JC Notícias – 24/07/2018
Pela liberdade para ensinar e aprender
“Escola sem Partido e com religião?” foi tema de conferência no primeiro dia de atividades da 70ª Reunião Anual da SBPC
Em 2016, Alagoas aprovou a Lei 7.800/2016, criando a chamada “Escola Livre” e se tornando o primeiro Estado brasileiro que aprovou a proposta “Escola sem Partido”. Pouco tempo depois, por uma decisão liminar do ministro do Supremo Tribunal Federal (STF), Luís Roberto Barroso, a lei estadual foi suspensa. No texto que justificava a decisão, o ministro afirmou: “A liberdade de ensinar é um mecanismo essencial para provocar o aluno e estimulá-lo a produzir seus próprios pontos de vista”. Para o professor emérito da Faculdade de Educação da Universidade Federal do Rio de Janeiro (UFRJ), Luiz Antônio da Cunha, as tentativas de impor uma Escola sem Partido fazem parte de algo maior, de um movimento de contenção e que, a despeito de derrotas como a de Alagoas, tem crescido nas três esferas da federação. Cunha conduziu uma das conferências que abriram o primeiro dia de atividades da 70ª Reunião Anual da SBPC, que acontece na Universidade Federal de Alagoas (Ufal), em Maceió, de 22 a 28 de julho.
O movimento Escola sem Partido começou em 2004, quando o procurador Miguel Nagib passou a defender a existência de uma lei “contra o abuso da liberdade de ensinar”. Pouco depois começaram a surgir projetos de leis visando oficializar essas ideias. “O movimento expressa forte autoritarismo, que se revela, por exemplo, na sugestão de atribuir ao Ministério da Educação (MEC) o papel de receber denúncias anônimas sobre professores que estiverem violando a lei. A ligação com algumas religiões e a defesa do liberalismo na esfera econômica também são características do movimento”, apontou Cunha.
A supressão da ideologia de gênero e até mesmo da orientação sexual nas escolas são aspectos do movimento que têm gerado forte rejeição, ao mesmo tempo em que, ganham adesão de municípios e estados que adotam leis baseadas nesses princípios em seus planos de educação. “Trata-se de um movimento concreto, com forte apoio de alguns setores da sociedade e que coloca em risco importantes conquistas para a cidadania que tivemos com a Constituição de 1988”, disse Maria Lygia Quartim de Moraes, socióloga da Universidade de Campinas (Unicamp), ainda na apresentação da conferência.

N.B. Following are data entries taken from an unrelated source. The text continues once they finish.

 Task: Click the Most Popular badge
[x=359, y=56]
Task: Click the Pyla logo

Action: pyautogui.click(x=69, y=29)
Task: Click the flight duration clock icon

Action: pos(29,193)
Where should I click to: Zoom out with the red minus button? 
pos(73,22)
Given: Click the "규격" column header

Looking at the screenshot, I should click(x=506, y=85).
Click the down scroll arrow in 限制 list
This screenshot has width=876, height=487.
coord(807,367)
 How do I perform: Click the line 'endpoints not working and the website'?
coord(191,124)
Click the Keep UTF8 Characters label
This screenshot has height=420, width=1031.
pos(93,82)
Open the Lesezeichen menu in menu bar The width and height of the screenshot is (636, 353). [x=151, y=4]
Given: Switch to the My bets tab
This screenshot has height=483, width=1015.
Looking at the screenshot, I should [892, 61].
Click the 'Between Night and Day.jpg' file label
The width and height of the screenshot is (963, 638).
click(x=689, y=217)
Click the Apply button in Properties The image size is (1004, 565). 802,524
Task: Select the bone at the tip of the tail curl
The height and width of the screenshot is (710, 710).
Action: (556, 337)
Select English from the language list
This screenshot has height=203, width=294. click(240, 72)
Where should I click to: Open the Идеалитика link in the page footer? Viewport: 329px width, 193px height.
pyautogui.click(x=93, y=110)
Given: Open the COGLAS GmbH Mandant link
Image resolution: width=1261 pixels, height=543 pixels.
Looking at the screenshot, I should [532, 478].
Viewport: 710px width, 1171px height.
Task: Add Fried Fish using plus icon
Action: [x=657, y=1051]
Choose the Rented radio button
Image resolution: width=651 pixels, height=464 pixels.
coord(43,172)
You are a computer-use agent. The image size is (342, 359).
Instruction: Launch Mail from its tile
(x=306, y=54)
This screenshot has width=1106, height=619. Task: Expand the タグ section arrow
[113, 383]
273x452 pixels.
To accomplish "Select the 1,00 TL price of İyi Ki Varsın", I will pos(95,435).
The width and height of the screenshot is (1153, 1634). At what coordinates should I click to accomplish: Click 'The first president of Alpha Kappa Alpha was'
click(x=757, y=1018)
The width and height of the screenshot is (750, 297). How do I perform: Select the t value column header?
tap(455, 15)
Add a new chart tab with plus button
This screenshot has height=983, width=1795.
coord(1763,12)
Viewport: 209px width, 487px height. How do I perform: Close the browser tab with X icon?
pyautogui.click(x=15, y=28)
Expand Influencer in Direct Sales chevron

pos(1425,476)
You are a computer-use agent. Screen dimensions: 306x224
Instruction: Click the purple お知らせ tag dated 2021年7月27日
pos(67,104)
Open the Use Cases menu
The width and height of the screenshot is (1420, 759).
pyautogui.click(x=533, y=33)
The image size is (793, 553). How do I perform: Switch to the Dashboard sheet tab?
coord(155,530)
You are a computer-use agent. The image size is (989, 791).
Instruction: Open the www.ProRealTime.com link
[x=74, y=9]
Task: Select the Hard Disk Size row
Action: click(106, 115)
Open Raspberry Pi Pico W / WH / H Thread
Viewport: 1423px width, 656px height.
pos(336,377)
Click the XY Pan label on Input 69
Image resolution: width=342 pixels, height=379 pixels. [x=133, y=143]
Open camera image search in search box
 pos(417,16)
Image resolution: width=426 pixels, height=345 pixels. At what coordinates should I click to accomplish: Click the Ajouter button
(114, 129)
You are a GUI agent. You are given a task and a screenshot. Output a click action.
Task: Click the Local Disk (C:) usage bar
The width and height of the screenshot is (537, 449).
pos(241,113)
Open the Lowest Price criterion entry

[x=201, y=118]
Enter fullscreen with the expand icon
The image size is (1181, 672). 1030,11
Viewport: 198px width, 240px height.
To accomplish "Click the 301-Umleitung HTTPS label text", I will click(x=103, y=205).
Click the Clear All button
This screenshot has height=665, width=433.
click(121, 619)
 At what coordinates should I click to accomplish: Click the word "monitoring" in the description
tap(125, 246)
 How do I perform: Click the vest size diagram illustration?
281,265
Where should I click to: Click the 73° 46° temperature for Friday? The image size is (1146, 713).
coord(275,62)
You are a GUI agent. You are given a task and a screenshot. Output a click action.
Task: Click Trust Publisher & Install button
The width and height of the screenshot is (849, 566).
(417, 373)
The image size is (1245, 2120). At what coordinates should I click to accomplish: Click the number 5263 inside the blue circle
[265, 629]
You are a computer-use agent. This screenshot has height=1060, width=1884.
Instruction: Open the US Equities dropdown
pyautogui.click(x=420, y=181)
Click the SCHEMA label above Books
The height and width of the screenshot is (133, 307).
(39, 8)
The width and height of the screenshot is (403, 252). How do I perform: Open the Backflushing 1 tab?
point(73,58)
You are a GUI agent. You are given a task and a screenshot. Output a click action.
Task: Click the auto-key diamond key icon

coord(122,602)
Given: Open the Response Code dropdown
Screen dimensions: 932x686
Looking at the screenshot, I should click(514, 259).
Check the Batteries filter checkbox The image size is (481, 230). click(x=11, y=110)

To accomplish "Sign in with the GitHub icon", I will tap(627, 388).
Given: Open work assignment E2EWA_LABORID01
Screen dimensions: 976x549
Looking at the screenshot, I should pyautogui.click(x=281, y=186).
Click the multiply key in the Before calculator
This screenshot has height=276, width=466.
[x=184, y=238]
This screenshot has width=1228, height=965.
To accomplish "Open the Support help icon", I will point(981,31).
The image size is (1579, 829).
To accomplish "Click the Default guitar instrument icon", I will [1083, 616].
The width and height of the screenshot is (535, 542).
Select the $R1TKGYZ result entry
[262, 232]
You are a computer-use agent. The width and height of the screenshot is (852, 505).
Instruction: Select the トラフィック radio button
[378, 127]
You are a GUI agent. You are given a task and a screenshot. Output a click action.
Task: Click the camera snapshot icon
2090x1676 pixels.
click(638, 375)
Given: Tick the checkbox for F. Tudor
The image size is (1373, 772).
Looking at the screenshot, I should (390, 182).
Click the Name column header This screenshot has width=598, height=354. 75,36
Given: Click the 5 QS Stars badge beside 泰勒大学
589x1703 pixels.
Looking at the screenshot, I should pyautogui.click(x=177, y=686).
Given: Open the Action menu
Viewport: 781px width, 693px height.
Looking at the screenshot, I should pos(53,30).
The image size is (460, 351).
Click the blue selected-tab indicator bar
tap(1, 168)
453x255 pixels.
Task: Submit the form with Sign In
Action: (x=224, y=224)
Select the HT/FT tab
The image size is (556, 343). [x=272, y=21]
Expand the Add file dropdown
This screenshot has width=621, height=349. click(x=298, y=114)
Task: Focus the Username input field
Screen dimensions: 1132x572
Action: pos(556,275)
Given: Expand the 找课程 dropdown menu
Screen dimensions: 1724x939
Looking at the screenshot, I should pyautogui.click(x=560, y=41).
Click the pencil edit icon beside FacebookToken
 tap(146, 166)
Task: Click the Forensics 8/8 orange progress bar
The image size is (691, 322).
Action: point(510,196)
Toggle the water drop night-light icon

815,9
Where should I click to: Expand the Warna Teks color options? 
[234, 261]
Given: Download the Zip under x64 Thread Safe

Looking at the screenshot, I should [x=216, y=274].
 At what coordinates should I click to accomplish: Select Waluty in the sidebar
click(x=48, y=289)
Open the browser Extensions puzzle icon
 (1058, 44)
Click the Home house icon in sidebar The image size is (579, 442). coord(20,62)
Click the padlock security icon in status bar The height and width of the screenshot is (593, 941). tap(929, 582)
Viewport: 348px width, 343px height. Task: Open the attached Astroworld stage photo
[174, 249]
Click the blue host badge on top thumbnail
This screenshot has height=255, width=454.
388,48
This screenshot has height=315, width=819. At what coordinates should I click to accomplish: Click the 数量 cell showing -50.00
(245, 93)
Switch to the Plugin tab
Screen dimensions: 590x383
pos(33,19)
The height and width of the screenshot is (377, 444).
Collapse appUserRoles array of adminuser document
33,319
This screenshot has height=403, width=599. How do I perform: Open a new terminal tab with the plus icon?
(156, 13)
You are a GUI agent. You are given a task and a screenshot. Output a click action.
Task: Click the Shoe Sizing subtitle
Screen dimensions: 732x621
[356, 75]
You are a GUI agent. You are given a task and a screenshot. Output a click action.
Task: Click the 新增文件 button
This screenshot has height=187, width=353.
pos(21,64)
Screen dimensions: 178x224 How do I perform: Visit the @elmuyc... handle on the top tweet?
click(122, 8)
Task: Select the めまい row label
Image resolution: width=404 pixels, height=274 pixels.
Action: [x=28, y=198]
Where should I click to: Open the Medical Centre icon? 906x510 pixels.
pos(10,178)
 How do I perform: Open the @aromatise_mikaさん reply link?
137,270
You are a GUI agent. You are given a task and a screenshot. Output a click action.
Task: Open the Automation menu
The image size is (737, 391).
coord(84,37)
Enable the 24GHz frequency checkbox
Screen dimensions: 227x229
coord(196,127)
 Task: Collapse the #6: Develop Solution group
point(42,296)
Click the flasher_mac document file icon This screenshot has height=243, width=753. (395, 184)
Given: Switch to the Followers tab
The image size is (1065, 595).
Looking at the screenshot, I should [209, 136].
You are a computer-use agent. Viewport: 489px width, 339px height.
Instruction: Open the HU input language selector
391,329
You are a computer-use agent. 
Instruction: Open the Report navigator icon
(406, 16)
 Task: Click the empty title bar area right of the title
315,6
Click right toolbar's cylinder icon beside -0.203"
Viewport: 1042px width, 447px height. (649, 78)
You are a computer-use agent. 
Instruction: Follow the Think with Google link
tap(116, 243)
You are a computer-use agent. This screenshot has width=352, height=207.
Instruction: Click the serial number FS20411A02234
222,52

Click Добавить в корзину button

“O que alimenta esse movimento?”, questionou Cunha. Para ele convivemos com um medo de uma série de mudanças culturais em curso no Brasil, que inclui uma redução do poder parental, por exemplo. “O Escola sem Partido é um tipo de ideologia que pretende atribuir ao professor o papel que os pais gostariam de ter em casa e que não têm mais”, disse. Movimentos feministas e LGBT também têm ganhado visibilidade, defendendo novos papéis e arranjos familiares. “Essas mudanças são vistas como ameaças para a família e para a sociedade. Esse movimento se alimenta desse medo”, pontuou Cunha.
Projetos que buscam instituir a volta das aulas de educação moral e cívica e a obrigatoriedade de aulas de religião são tentativas do movimento para conter essas mudanças: “pernas de um corpo que anda”, afirmou Cunha. Ele coordena o Grupo de Trabalho (GT) Estado Laico, da SBPC. Em 2017, esse GT encaminhou uma carta a autoridades em que declarava a rejeição veemente da entidade aos projetos de lei com propostas de uma Escola sem Partido.
Também nesta segunda-feira ocorreu o lançamento do livro “Embates em torno do Estado Laico”, que reúne os resultados das reflexões do GT e apresenta debates sobre as consequências de abandonar o Estado Laico para a ciência, a política, o ensino, a saúde e para as pesquisas na área de biomedicina. O livro pode ser baixado gratuitamente no site da SBPC, na área de publicações, neste link.
Estado Laico
Uma das características de um Estado Laico é ser imparcial em matéria de religião, respeitando todas as crenças, suas práticas e instituições, desde que não atentem contra a ordem pública. Também respeita o direito de não se ter crença alguma e até se opor publicamente a elas. De acordo com Cunha, o Estado laico não favorece nem dificulta a difusão de ideias, sejam elas religiosas, indiferentes à religião ou contrárias a ela. No entanto, em um regime de laicidade não se pode admitir que instituições religiosas imponham que leis sejam aprovadas ou vetadas, nem que políticas públicas sejam vetadas por causa delas. No Brasil, a Constituição Federal não é explícita sobre a laicidade, mas seu artigo 5º prevê a liberdade de crença religiosa aos cidadãos, além da proteção e respeito às manifestações religiosas.